リネン日記
分業の利点
2018年10月13日
分業って特化して生産性を高め品質も高められるというのが目的なのだが、分業にすると楽をできるだけに落ちていってしまうことも多い。自分の今やっている形がすべてみたいな問題があっても問題もみえないようになってしまうとか。日本の場合には、利点よりも問題点が増えてきているように思え、分業のそれぞれが偉そうにするばかりで問題が起こっても無責任で、まともなものをつくるボトルネックになってしまう。それぞれが責任をもって正しい結果を出せていればよいけども、正しい結果もでずに仕事したと、途上国の仕事よりも質が落ちてしまっては日本国内でものづくりしたものでも売り場にならべることも難しい。

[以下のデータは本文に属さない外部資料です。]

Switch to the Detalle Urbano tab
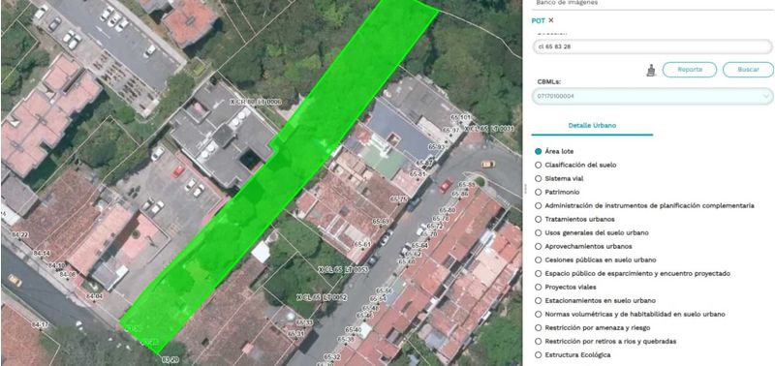Screen dimensions: 775x366 pyautogui.click(x=592, y=126)
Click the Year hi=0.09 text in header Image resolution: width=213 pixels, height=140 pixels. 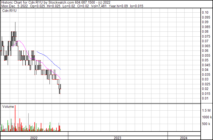click(120, 6)
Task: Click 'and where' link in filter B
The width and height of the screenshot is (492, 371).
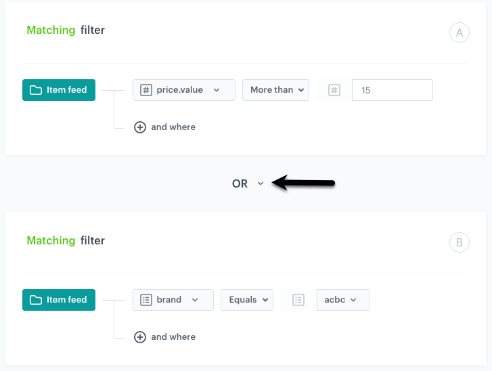Action: (x=173, y=337)
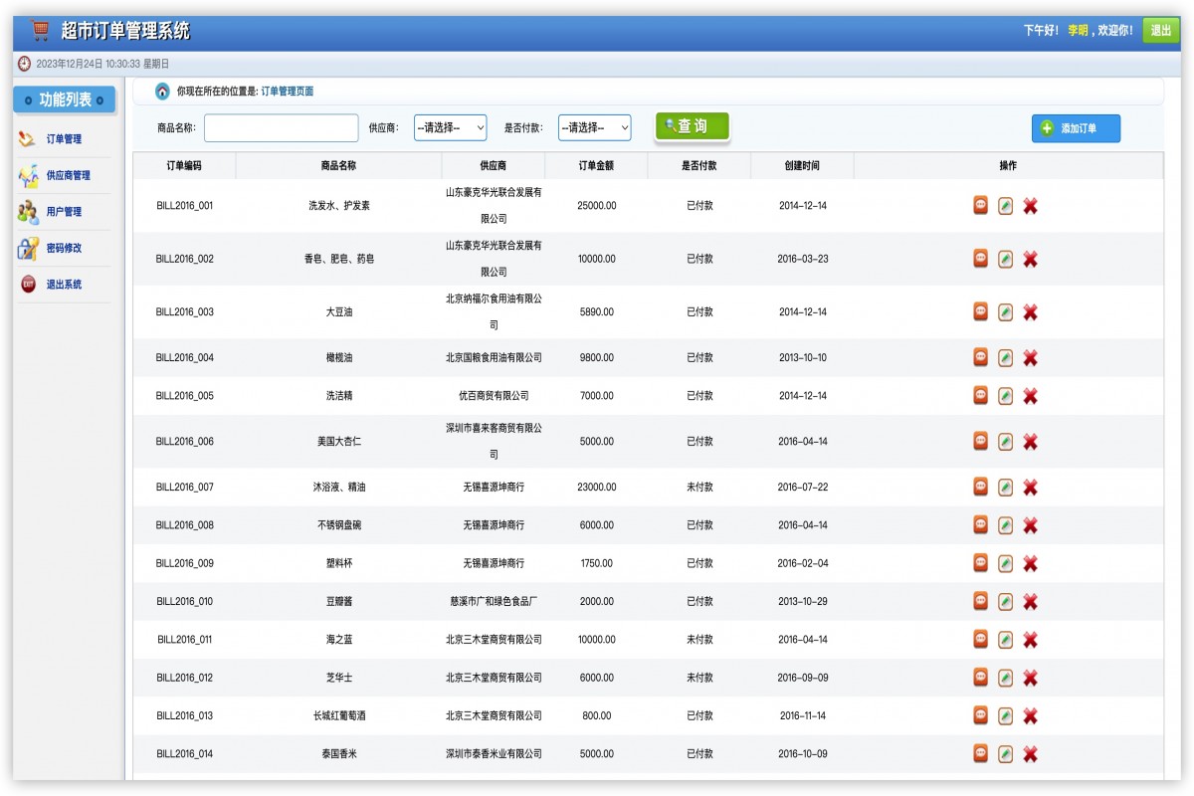
Task: Focus the 商品名称 text input field
Action: [x=281, y=128]
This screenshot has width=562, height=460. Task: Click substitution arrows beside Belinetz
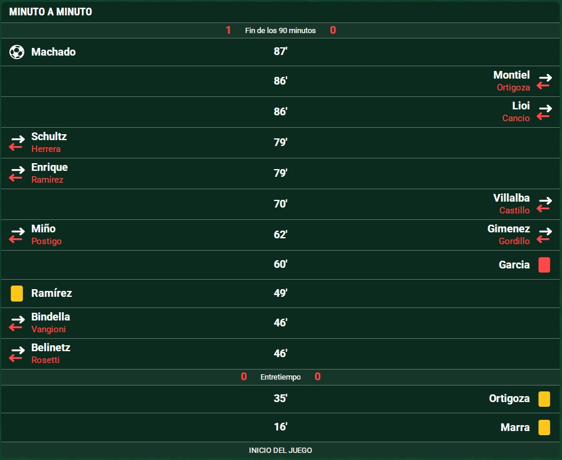[17, 354]
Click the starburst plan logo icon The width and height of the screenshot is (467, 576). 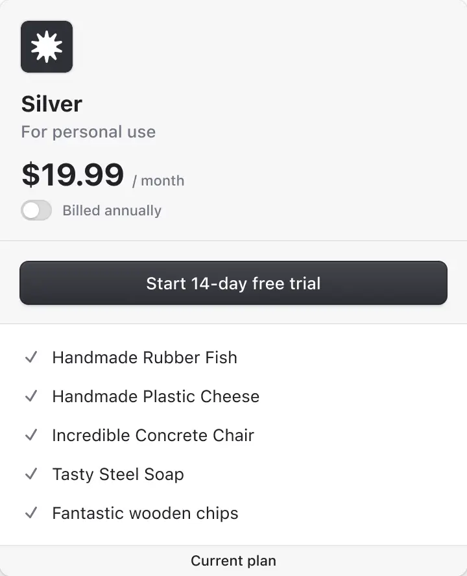tap(47, 47)
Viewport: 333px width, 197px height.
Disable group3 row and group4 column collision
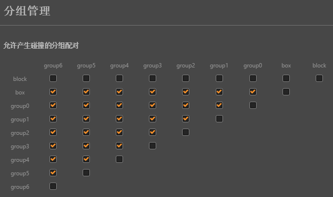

昔、細番手の糸の問題で糸商の社長と口論をしたことがあって、織れるか織れないか分からない細い糸を林与自身が自分で手に入れようとしたときに、その糸商の社長が自分を通して買って欲しいといわれるが、まずは、糸商なら自分が手に入れてこんな糸がありますから試しに使ってみませんかが普通だと思うが、私の話に便乗するだけで後の糸の問題は自分は関係ないでは駄目なのである。一か八かの掛けに、外野は必要ないのであって、織れなければ私が何百万か損をする話。注文が入っても糸が手に入らなければ私が困る話なのであって、リスクもできない糸商さんが、リスクする人間に口出しをする話ではない。何十年の付き合いではあったが、その件は自分で海外から糸を仕入れ解決して、リネン100番手以上の細番手織物の量産の道を切り開いた。別に喧嘩するつもりもないけども、ハズレの糸をつかんでリスクを背負う覚悟がない状態で任せてくれと頼まれても困る話なのである。糸商さんでもどこでもハズレの糸を掴んで苦しむことはあるが、それはそれで使えない糸に正しいお金を払う気の毒な話だが、それが糸のプロとしての糸商さんの仕事の一つでもある。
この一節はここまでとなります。